Das ist ein Appell an die Musikpublizistik.

Sehr oft lese ich (oder höre ich in Radiosendungen) die Ex-negativo-Rhetorik. Als nur ein Beispiel (es findet sich aber wirklich in SEHR VIELEN journalistischen Texten über Musik derlei) in der De:Bug, worin das Klangkunstprojekt „Tweetscapes“ beschrieben wird:

Es sind sonische Artefakte, die sich nicht in selbstgefälliger Esoterik an Traditionen der Verfeinerung und Zerebralisierung abendländischer Großkunst laben. Das Oberlehrerhafte geht dieser Klangkunst völlig ab.

Wovon will sich der Autor (Holger Schulze) hier abgrenzen? Wer ist es denn, der sich in selbstgefälliger Esoterik an Traditionen der Verfeinerung und Zerebralisierung labt, wo ist die oberlehrerhafte Klangkunst, von der der Autor klarstellen möchte, dass sein besprochenes Werk sie auf jeden Fall NICHT ist? Wieso nennt er keine Namen?
Wahrscheinlich, weil es diesen Pappkameraden, diesen esoterischen Oberlehrerdeppen in Natura gar nicht gibt, sondern nur in der Imagination von Herrn Schulze. Herr Schulze leidet an der (sehr verbreiteten) Ex-negativo-Krankheit, genauer gesagt an der Phantom-Ex-negativo-Krankheit.

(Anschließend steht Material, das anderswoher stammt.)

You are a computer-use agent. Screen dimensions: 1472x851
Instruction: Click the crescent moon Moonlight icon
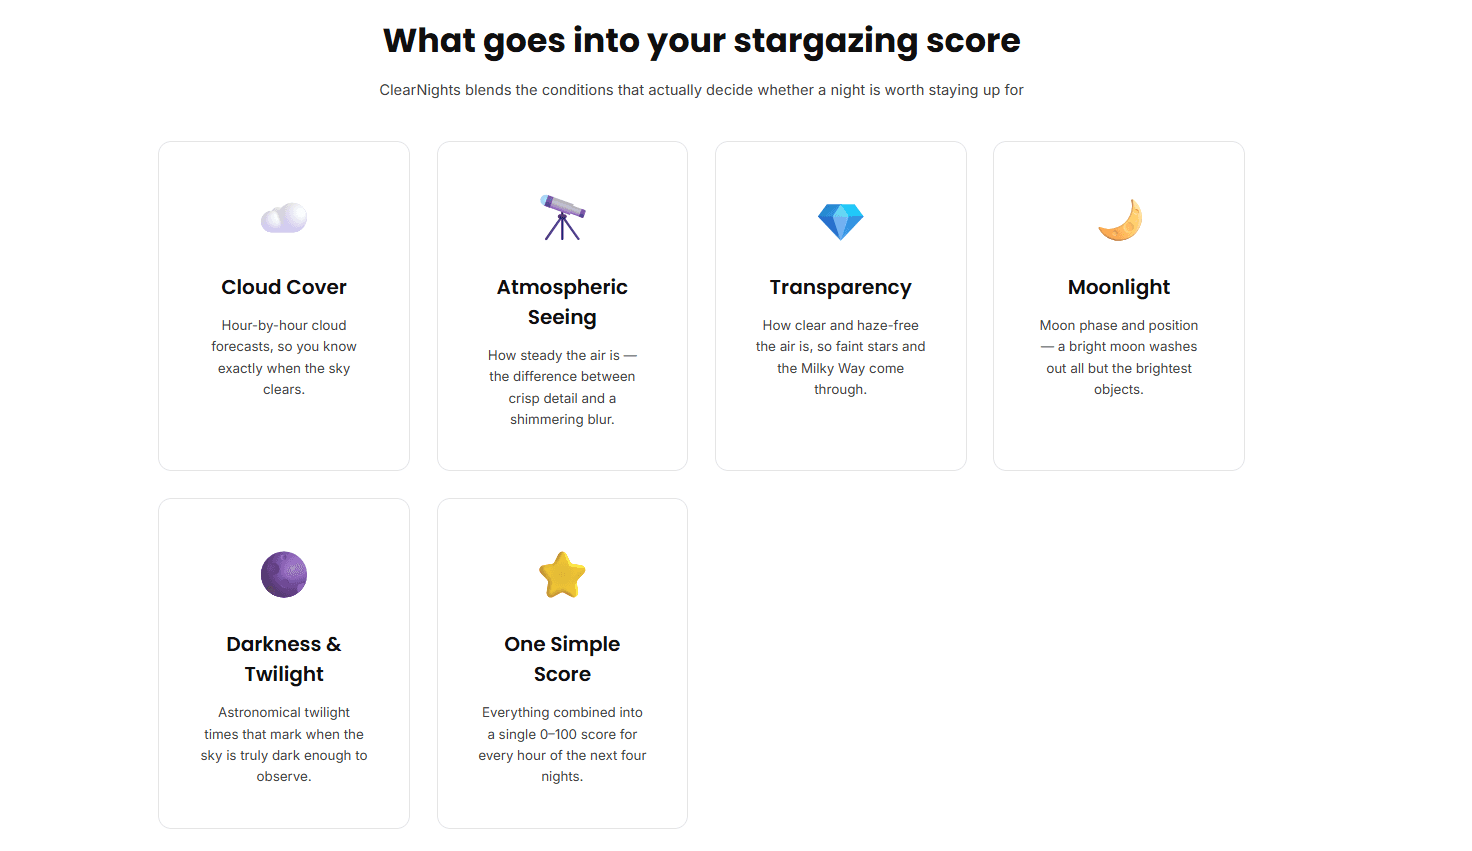point(1120,220)
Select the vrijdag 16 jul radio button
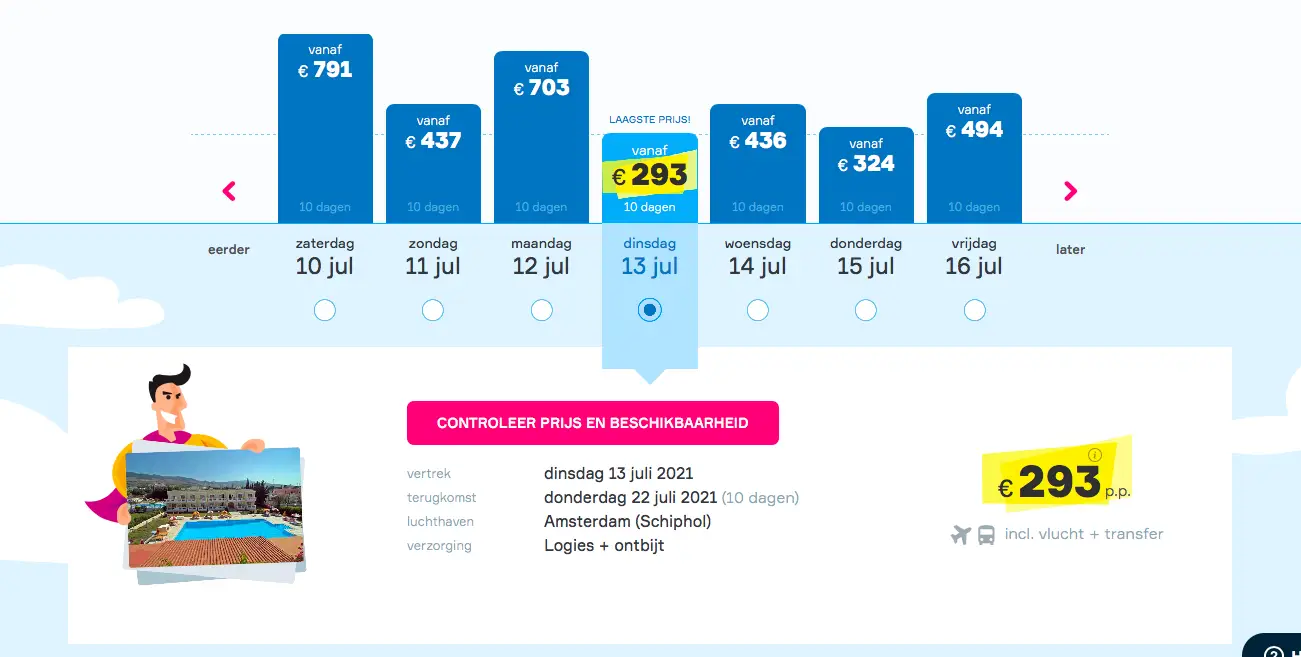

Zugegeben litt auch ich früher bisweilen an der Krankheit, eine Erbkrankheit. Aber ich sehe, dass es unproduktiv ist und verklemmt – Kritik, aber bloß nicht jemandem zu nahe treten. Doch irgendwann ist es überwunden mit Abgrenzung und Formulierung von lapidaren Gegensätzen, bei denen auf der einen Seite ein idealtypisches jämmerliches, anonymes Scheißding steht und auf der anderen Seite das konkrete, glänzende Gute. Jeder kann komponieren, was er will, kritisiert werden können nur die, die öffentliches Geld dafür ausgeben. Das ist aber eine eigene Baustelle.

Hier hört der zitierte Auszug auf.